_ARTICLE_.
Mailing List Archive

svn commit: rev 6690 - incubator/spamassassin/trunk/lib/Mail/SpamAssassin
Author: quinlan
Date: Mon Feb 16 01:18:40 2004
New Revision: 6690

Modified:
incubator/spamassassin/trunk/lib/Mail/SpamAssassin/HTML.pm
Log:
rewrite most of the URI handling code


Modified: incubator/spamassassin/trunk/lib/Mail/SpamAssassin/HTML.pm
==============================================================================
--- incubator/spamassassin/trunk/lib/Mail/SpamAssassin/HTML.pm (original)
+++ incubator/spamassassin/trunk/lib/Mail/SpamAssassin/HTML.pm Mon Feb 16 01:18:40 2004
@@ -198,6 +198,10 @@
}
}

+use constant URI_STRICT => 0;
+
+# resolving relative URIs as defined in RFC 2396 (steps from section 5.2)
+# using draft http://www.gbiv.com/protocols/uri/rev-2002/rfc2396bis.html
sub parse_uri {
my ($u) = @_;
my %u;
@@ -206,94 +210,129 @@
return %u;
}

-# resolving relative URIs as defined in RFC 2396 (steps from section 5.2)
-sub push_uri {
- my ($self, $uri) = @_;
-
- return unless defined $uri;
+sub remove_dot_segments {
+ my ($input) = @_;
+ my $output = "";

- # step 1
- my %uri = parse_uri($uri);
+ $input =~ s@^(?:\.\.?/)@/@;

- # step 2
- if (!$uri{path} && !$uri{scheme} && !$uri{authority} && !$uri{query}) {
- return;
+ while ($input) {
+ if ($input =~ s@^/\.(?:$|/)@/@) {
+ }
+ elsif ($input =~ s@^/\.\.(?:$|/)@/@) {
+ $output =~ s@/?[^/]*$@@;
+ }
+ elsif ($input =~ s@(/?[^/]*)@@) {
+ $output .= $1;
+ }
}
+ return $output;
+}

- my $base = $self->{html}{base_href};
+sub merge_uri {
+ my ($base_authority, $base_path, $r_path) = @_;

- if (!defined $base || !$base) {
- push @{$self->{html}{uri}}, $uri;
- return;
+ if (defined $base_authority && !$base_path) {
+ return "/" . $r_path;
}
-
- my %base = parse_uri($base); # don't need to parse base until here
-
- # step 3
- if (!$uri{scheme}) {
- $uri{scheme} = $base{scheme};
+ else {
+ if ($base_path =~ m|/|) {
+ $base_path =~ s|(?<=/)[^/]*$||;
+ }
+ else {
+ $base_path = "";
+ }
+ return $base_path . $r_path;
}
+}
+
+sub target_uri {
+ my ($base, $r) = @_;

- # step 4
- if ($uri{authority}) {
- goto result;
+ my %r = parse_uri($r); # parsed relative URI
+ my %base = parse_uri($base); # parsed base URI
+ my %t; # generated temporary URI
+
+ if ((not URI_STRICT) and
+ (defined $r{scheme} && defined $base{scheme}) and
+ ($r{scheme} eq $base{scheme}))

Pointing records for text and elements
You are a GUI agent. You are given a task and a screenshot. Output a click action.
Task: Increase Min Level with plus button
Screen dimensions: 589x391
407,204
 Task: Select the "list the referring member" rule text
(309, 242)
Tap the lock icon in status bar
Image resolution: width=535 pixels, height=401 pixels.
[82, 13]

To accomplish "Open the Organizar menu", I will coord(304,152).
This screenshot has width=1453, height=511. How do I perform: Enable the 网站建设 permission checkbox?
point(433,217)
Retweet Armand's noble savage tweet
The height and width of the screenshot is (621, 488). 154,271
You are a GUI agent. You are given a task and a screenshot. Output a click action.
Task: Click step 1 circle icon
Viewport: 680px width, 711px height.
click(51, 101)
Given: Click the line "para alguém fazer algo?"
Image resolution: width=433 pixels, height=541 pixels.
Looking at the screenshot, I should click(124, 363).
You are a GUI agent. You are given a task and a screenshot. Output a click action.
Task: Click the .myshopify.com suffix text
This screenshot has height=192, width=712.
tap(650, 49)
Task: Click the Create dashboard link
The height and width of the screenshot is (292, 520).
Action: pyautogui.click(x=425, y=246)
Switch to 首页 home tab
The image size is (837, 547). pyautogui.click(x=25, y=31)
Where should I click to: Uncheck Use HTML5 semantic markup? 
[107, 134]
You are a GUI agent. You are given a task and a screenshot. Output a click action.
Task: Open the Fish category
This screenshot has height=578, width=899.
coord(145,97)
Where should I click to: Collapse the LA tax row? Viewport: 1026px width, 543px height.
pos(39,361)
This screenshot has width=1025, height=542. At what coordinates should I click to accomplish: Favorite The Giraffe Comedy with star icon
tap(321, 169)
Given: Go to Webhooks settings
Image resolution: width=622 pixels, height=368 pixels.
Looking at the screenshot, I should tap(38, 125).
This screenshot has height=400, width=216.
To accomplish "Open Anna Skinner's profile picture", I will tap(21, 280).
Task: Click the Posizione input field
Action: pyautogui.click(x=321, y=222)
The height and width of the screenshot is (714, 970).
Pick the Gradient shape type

_SET OF TASKS_.
**A)** What does the log message in the commit say?
**B)** Turn the part of the listing that opens with the line containing "This screenshot has width=1025, height=542." and runs through the end of the listing into a Markdown table with the columns Number and Listing line, leaving out blank lines.

_OUTPUTS FOR THE TASKS_.
**A)** Rewrite most of the URI handling code.

**B)**
| Number | Listing line |
|---|---|
| 1 | This screenshot has width=1025, height=542. At what coordinates should I click to accomplish: Favorite The Giraffe Comedy with star icon |
| 2 | tap(321, 169) |
| 3 | Given: Go to Webhooks settings |
| 4 | Image resolution: width=622 pixels, height=368 pixels. |
| 5 | Looking at the screenshot, I should tap(38, 125). |
| 6 | This screenshot has height=400, width=216. |
| 7 | To accomplish "Open Anna Skinner's profile picture", I will tap(21, 280). |
| 8 | Task: Click the Posizione input field |
| 9 | Action: pyautogui.click(x=321, y=222) |
| 10 | The height and width of the screenshot is (714, 970). |
| 11 | Pick the Gradient shape type |